Distinguished scientist Freeman Dyson has called the 1433 decision of the emperor of China to discontinue his country’s exploration of the outside world the “worst political blunder in the history of civilization.”
The United States seems at this moment about to break the record for the worst political blunder of all time, with its Obama administration deal that will make a nuclear Iran virtually inevitable.
Already the years-long negotiations, with their numerous “deadlines” that have been extended again and again, have reduced the chances that Israel can destroy the Iranian nuclear facilities.
Israel is the only country even likely to try to destroy those facilities, since Iran has explicitly and repeatedly declared its intention to wipe Israel off the face of the earth.
How did we get to this point — and what, if anything, can we do now? Tragically, these are questions that few Americans seem to be asking. We are too preoccupied with our electronic devices, the antics of celebrities and politics as usual.

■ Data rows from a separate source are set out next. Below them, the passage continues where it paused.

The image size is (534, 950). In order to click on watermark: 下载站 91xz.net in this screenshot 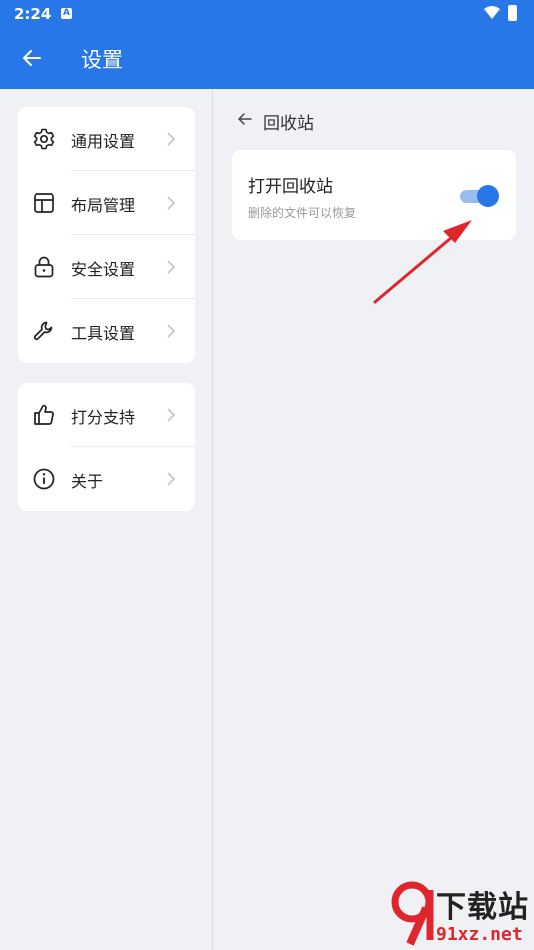, I will do `click(462, 915)`.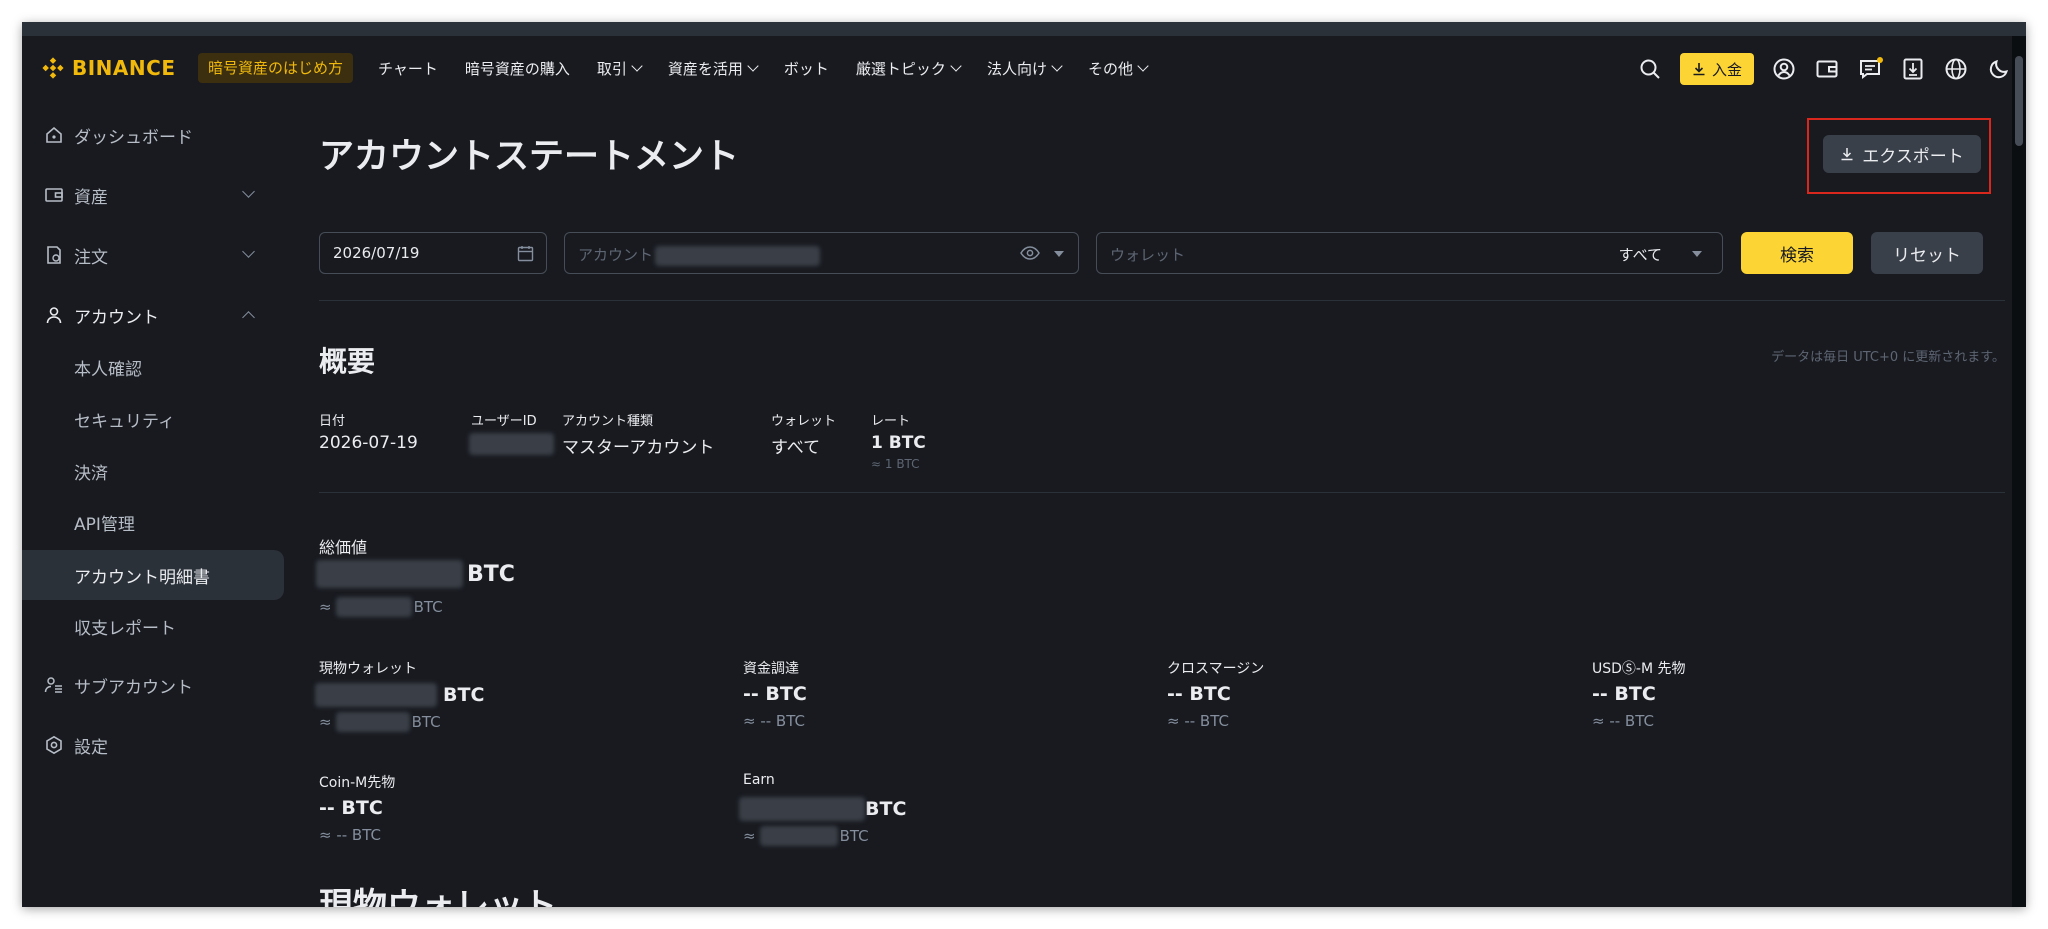 The width and height of the screenshot is (2048, 929). I want to click on redacted-user-id, so click(512, 444).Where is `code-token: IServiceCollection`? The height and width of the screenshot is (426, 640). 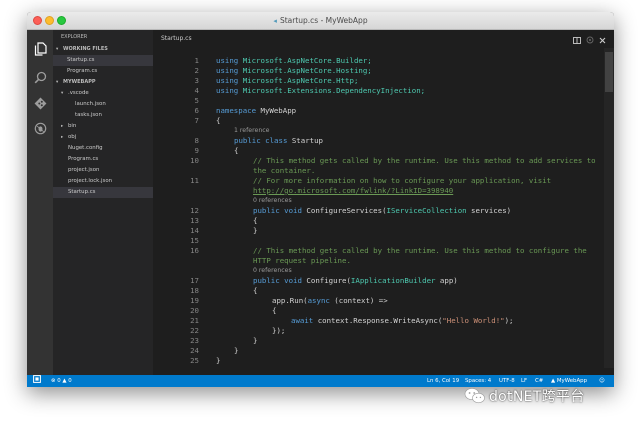 code-token: IServiceCollection is located at coordinates (426, 210).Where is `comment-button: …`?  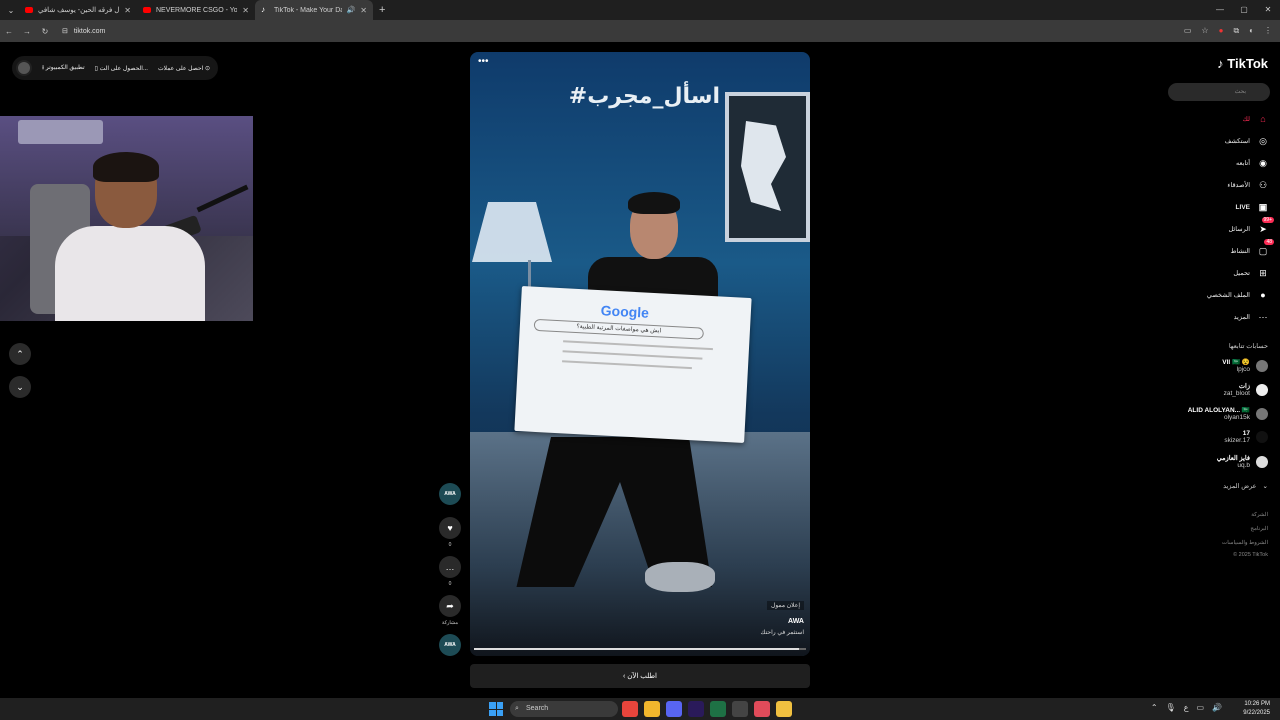
comment-button: … is located at coordinates (450, 567). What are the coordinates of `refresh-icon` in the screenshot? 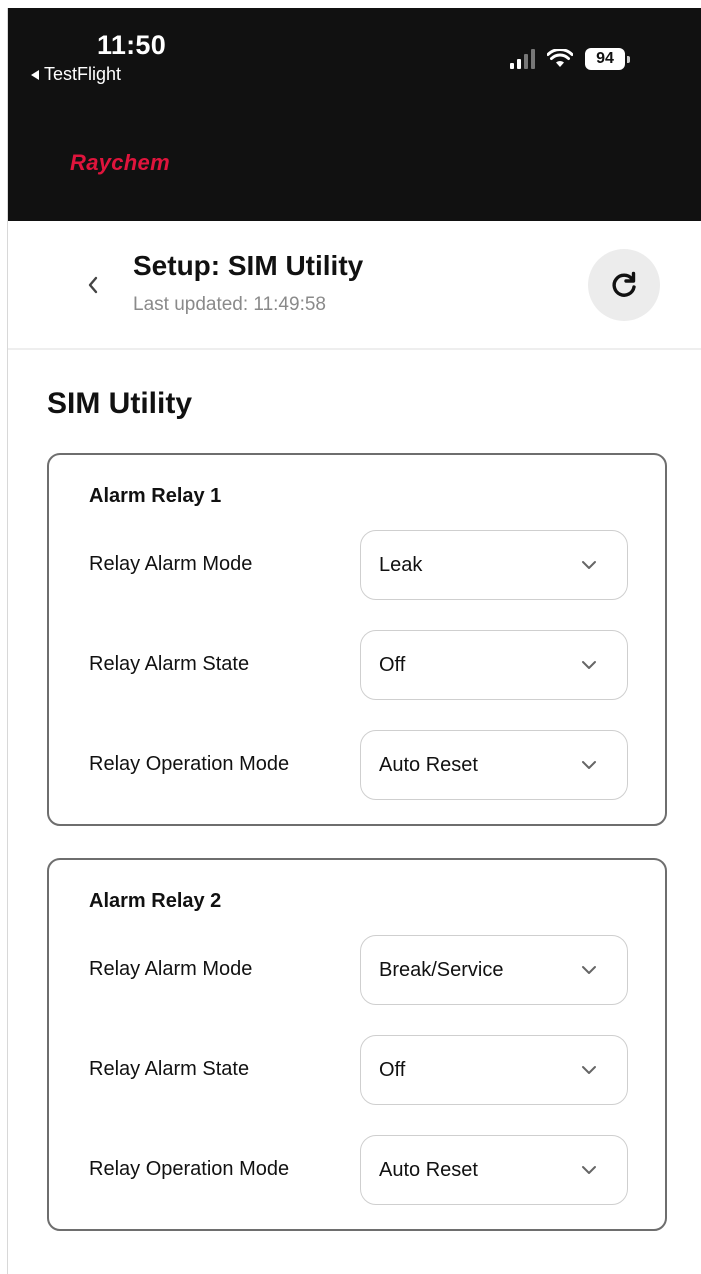 It's located at (624, 284).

Our politicians have kicked the can down the road — and it is the biggest, most annihilating explosive can of all, that will be left for our children and grandchildren to try to cope with.
Back in the days of our nuclear standoff with the Soviet Union, some of the more weak-kneed intelligentsia posed the choice as whether we wanted to be “red or dead.” Fortunately, there were others, especially President Ronald Reagan, who saw it differently. He persevered in a course that critics said would lead to nuclear war. But instead it led to the peaceful conclusion of the Cold War.
President Barack Obama has been following opposite policies, and they are likely to lead to opposite results. The choices left after Iran gets nuclear bombs — and intercontinental missiles that can deliver them far beyond Israel — may be worse than being red or dead.
Bad as life was under the communists, it can be worse under nuclear-armed fanatics, who have already demonstrated their willingness to die — and their utter barbarism toward those who fall under their power.
Americans today who say that the only alternative to the Obama administration’s pretense of controlling Iran’s continued movement toward nuclear bombs is war ignore the fact that Israel bombed Saddam Hussein’s nuclear facilities, and Iraq did not declare war. To do so would have risked annihilation.
Early on, that same situation would have faced Iran. But Obama’s years-long negotiations with Iran allowed the Iranian leaders time to multiply, disperse and fortify their nuclear facilities.
The Obama administration’s leaking of Israel’s secret agreement with Azerbaijan to allow Israeli warplanes to refuel there, during attacks on Iran’s nuclear facilities, was a painfully clear sabotage of any Israeli attempt to destroy those Iranian facilities.
Some commentators have attributed Barack Obama’s many foreign policy disasters to incompetence. But he has been politically savvy enough to repeatedly outmaneuver his opponents in America.
If he is that savvy at home, why is he so apparently incompetent abroad? Answering that question may indeed require us to “think the unthinkable,” that we have elected a man for whom America’s best interests are not his top priority.